- Task goal -
Could you put the lines of the material, from the line containing "Image resolution: width=610" through the end of the material, into a numbered list, skipping any blank lines and leaving out the pictures?

- Exercise inputs -
==========

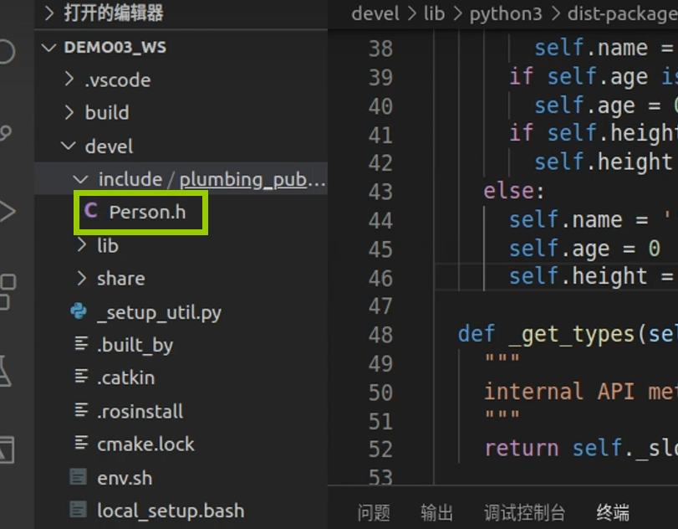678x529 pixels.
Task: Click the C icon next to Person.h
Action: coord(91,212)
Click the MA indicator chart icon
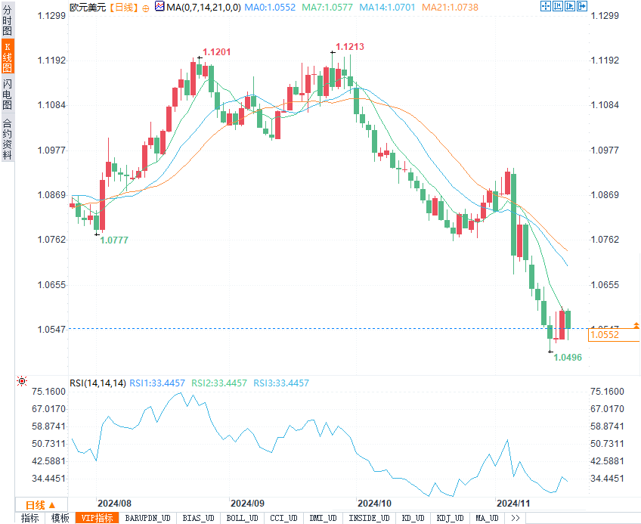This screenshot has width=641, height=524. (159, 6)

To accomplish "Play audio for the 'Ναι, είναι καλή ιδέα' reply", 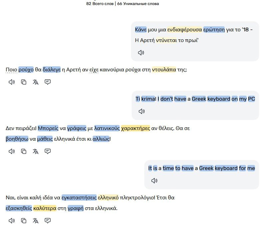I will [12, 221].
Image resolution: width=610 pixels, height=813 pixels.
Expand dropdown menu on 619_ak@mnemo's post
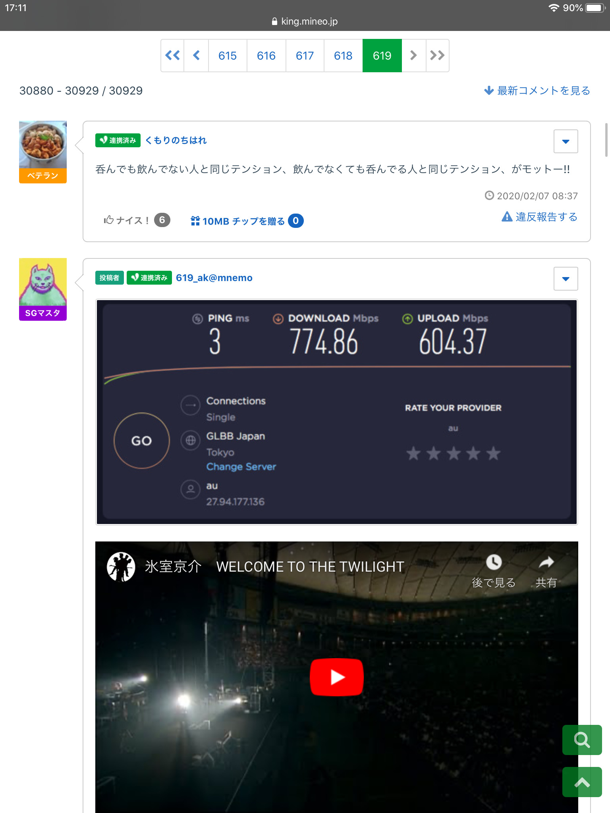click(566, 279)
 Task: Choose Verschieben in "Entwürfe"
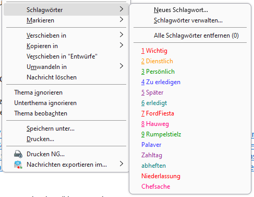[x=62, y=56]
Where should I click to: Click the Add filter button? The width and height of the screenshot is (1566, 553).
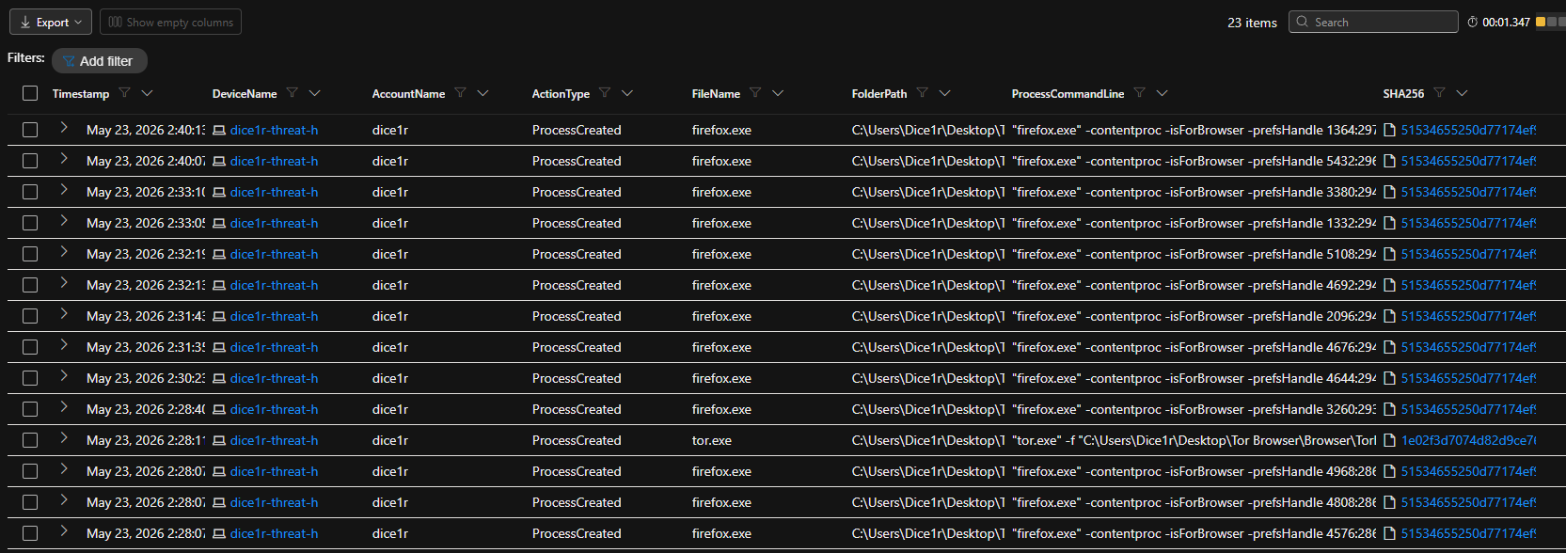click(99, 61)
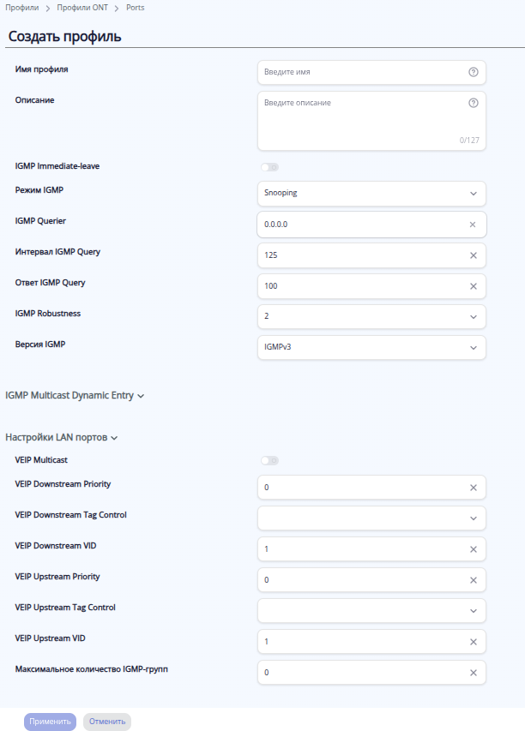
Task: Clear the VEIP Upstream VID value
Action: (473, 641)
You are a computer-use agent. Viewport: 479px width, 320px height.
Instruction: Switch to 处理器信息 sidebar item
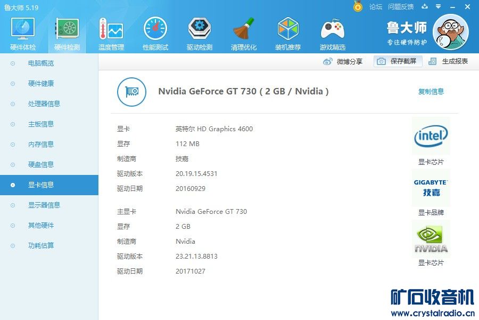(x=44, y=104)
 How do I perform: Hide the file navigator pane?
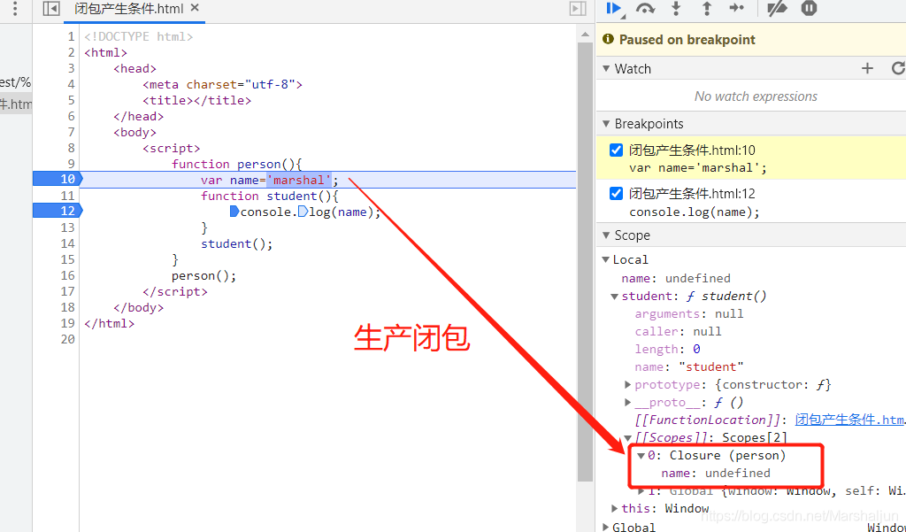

==========

- Completed exercise -
1. Image resolution: width=610 pixels, height=813 pixels.
2. Expand dropdown menu on 619_ak@mnemo's post
3. click(566, 279)
4.  Task: Choose Verschieben in "Entwürfe"
5. [x=62, y=56]
6. Where should I click to: Click the Add filter button? The width and height of the screenshot is (1566, 553).
7. click(99, 61)
8. Task: Clear the VEIP Upstream VID value
9. Action: (473, 641)
10. You are a computer-use agent. Viewport: 479px width, 320px height.
11. Instruction: Switch to 处理器信息 sidebar item
12. (x=44, y=104)
13.  How do I perform: Hide the file navigator pane?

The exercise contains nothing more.